От страха у Петра Алексеевича задергался анус, взмокла промежность, и он с ужасом подумал: “…Сейчас… сейчас пукну… Какой позор. Все уже не могу… Проклятые корнишоны… Пиу-у-у…”.
С этим звуком дон Диего сделал жалкое лицо и растаял, а Петр Алексеевич всхрапнул, отвернуля от окна и вновь оказался на другой половине кровати уже мужчиной средних лет, равнодушным и уставшим от жизни. Он старался лечь так, чтобы его не касалась холодными ногами лежавшая рядом женщина.
Он слышал, как она тихо посапывала рядом, отвернувшись к окну. Он знал, что она не любит его и никогда не любила, но вышла за него замуж из-за безвыходности положения, в котором оказалась, и полного жизненного фиаско. Детей иметь она не могла.
В этой ситуации, он оказался воплне приемлемым вариантом, и его просто использовали.

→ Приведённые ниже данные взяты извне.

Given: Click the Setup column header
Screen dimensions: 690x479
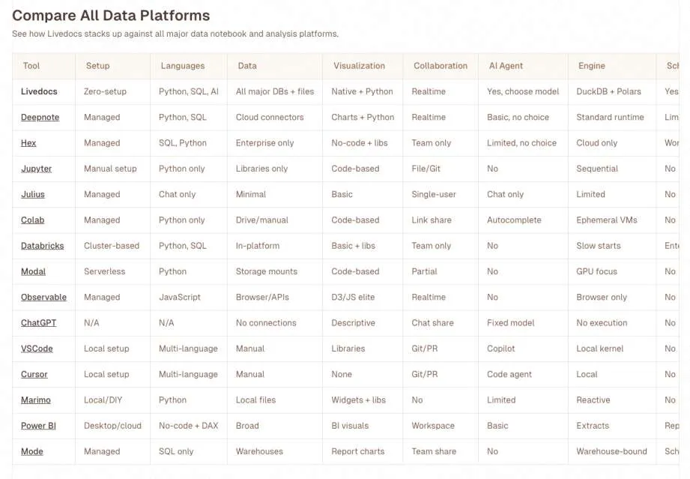Looking at the screenshot, I should click(98, 66).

Единственное, что ее интересовало, это бесконечные “мыльные оперы”, шоппинг и болтовня с такими же вышедшими в тираж неудачницами. Последнее время она помешалась на мексиканском сериале “Caballo con un ramo de violetas en el culo” с загорелыми полуголыми девчонками и мачо – дядей одной из них. Его звали не то Пабло Диас не то Диего Родригес. Она часами торчала перед телевизором и как-то даже предложила ему посмотреть эту дрянь.
“Наверное надо было давно выгнать ее”, – думал он, – но почему-то он не сделал это. Возможно, просто ее жалел из-за того, что выпало на ее долю. Это могло ее окончательно прихлопнуть.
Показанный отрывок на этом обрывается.